The Expectation Conditional Maximisation Either(ECME) algorithm (Liu and Rubin (1994)) is another version of GEM, which replaces some of the CM steps of ECM, maximising the constrained expected complete data loglikelihood function, with steps that maximise the correspondingly constrained actual likelihood function. The algorithm has stable monotone convergence and basic simplicity implementation relative to competing faster converging methods, and can have faster convergence rate than EM or ECM, measured using either the number of iterations or actual computer time.
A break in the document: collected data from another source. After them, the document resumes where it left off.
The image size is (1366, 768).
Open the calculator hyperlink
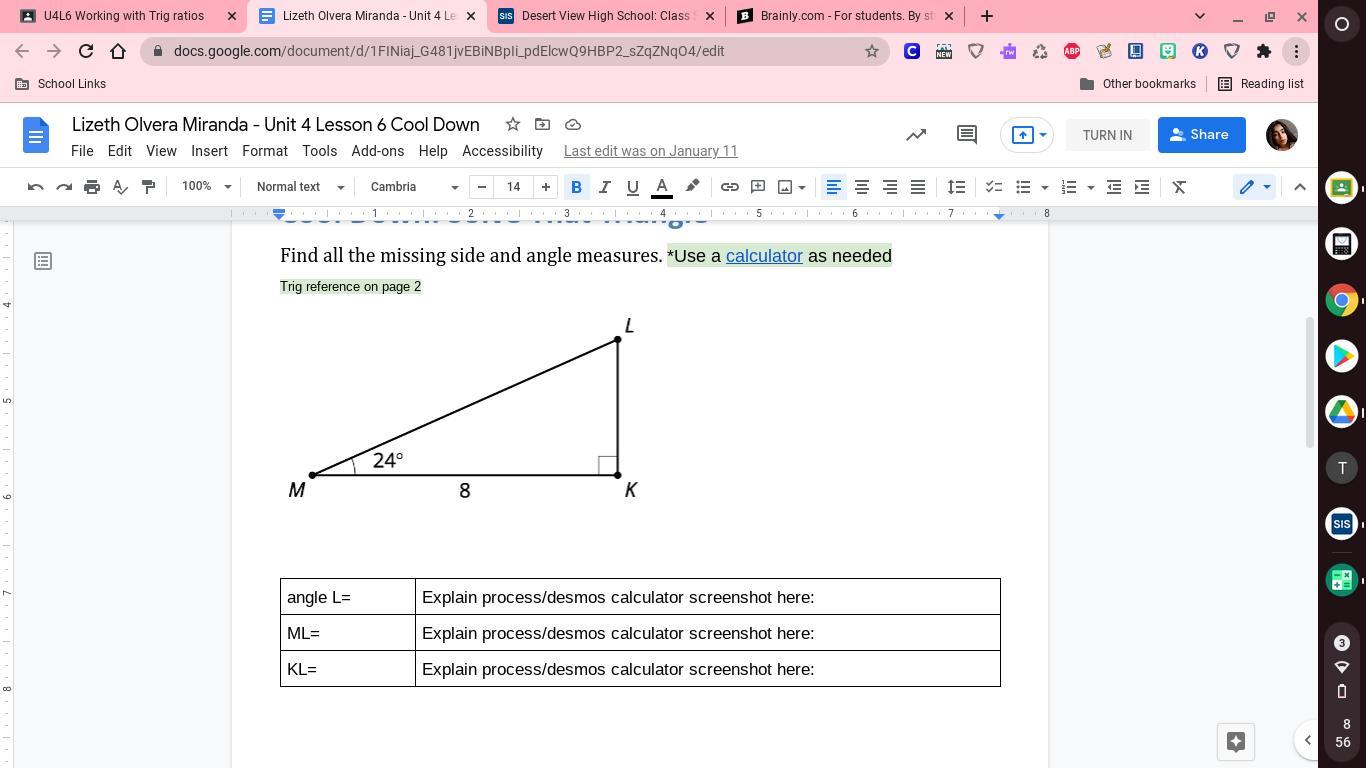click(x=764, y=256)
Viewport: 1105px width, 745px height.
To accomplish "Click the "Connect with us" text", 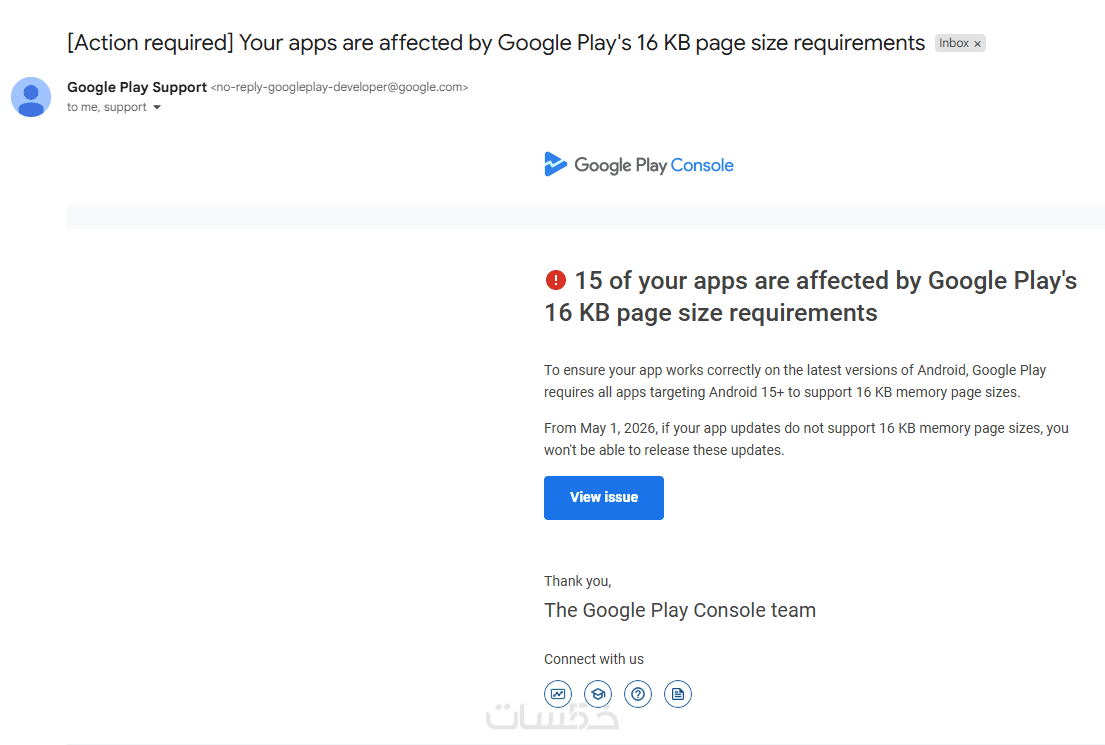I will click(594, 659).
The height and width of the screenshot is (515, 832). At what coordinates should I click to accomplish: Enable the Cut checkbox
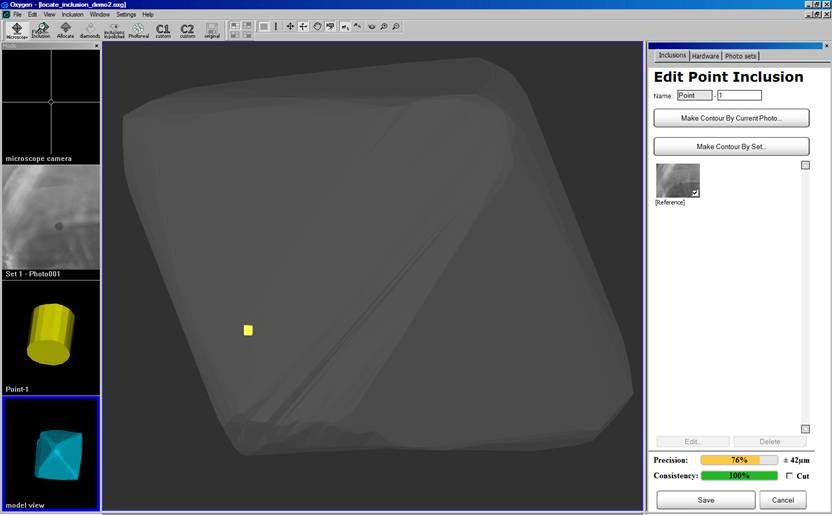(x=789, y=476)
The The Alternative Expectation Conditional Maximisation(AECM) algorithm (Meng and Van Dyk (1997)) builds on the ECME idea by maximising functions other than Q or L in particular CM steps, corresponding to varying definitions of what constitutes missing data. An iteration of AECM consists of cycles, each consisting of an E step with a particular definition of complete and missing data, followed by CM steps, which can result in enhanced computational efficiency.